Excerpted passage:
▽
God’s own scholars
Jun 4th 1998 | MASON, TEXAS
From The Economist print edition
THE motto of Grace Christian School—"Fight the good fight of faith"—could be that of many an English private school. The difference is that Grace means it. It is one of thousands of recently established fundamentalist Christian schools across America, with a mission to major in Jesus Christ and minor in everything else.
Grace is housed in a small white clapboard schoolhouse beside a dried-up creek in Mason, a pretty ranching town of 2,100 people. Step inside, and it is immediately clear that this is a different kind of school, with humble resources. Desks line the main room. Teenagers sit next to small children. The atmosphere is attentive. There are no classrooms as such, just a single teacher and two teaching assistants walking up and down. Grace has 35 children, aged 6 to 18. Its largest-ever graduating class was three; but in recent years its graduates have gone on to West Point and Texas A&M University, among others.
△
What you will do:
Extract the entire article on Grace Christian School above, word for word.

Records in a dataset
▽
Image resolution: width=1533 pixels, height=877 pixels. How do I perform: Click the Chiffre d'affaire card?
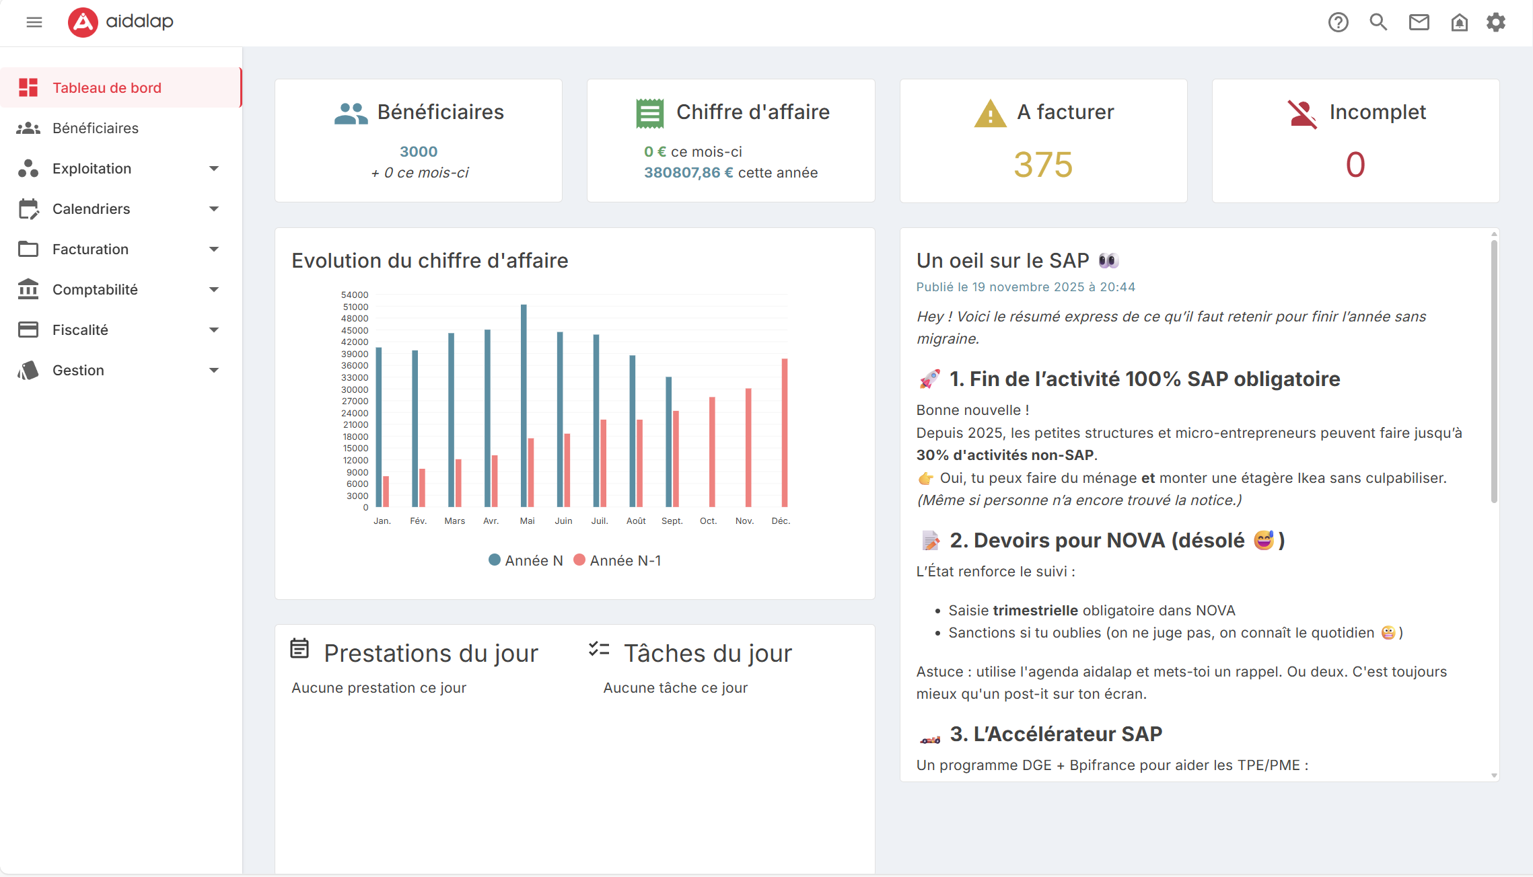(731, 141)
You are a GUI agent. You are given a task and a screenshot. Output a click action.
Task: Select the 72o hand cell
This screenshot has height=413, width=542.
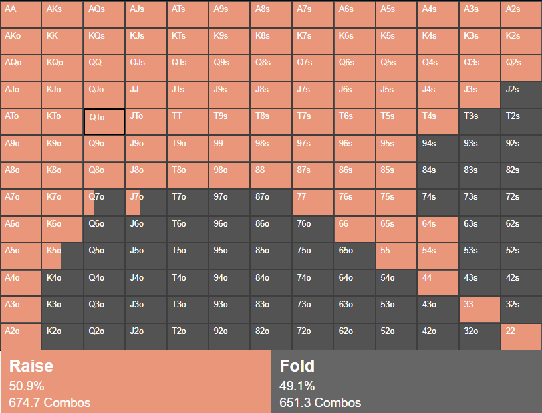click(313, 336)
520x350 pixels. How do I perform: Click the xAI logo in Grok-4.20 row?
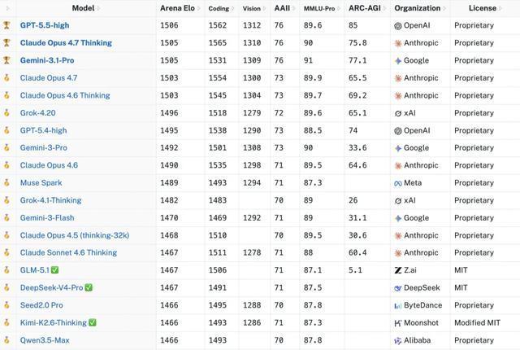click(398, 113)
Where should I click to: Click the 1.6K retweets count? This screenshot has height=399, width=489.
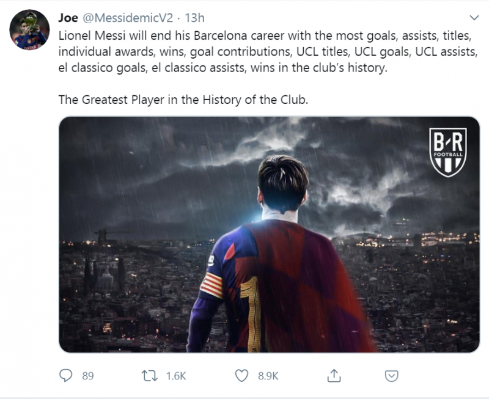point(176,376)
△
The result:
God’s own scholars
Jun 4th 1998 | MASON, TEXAS
From The Economist print edition
THE motto of Grace Christian School—"Fight the good fight of faith"—could be that of many an English private school. The difference is that Grace means it. It is one of thousands of recently established fundamentalist Christian schools across America, with a mission to major in Jesus Christ and minor in everything else.
Grace is housed in a small white clapboard schoolhouse beside a dried-up creek in Mason, a pretty ranching town of 2,100 people. Step inside, and it is immediately clear that this is a different kind of school, with humble resources. Desks line the main room. Teenagers sit next to small children. The atmosphere is attentive. There are no classrooms as such, just a single teacher and two teaching assistants walking up and down. Grace has 35 children, aged 6 to 18. Its largest-ever graduating class was three; but in recent years its graduates have gone on to West Point and Texas A&M University, among others.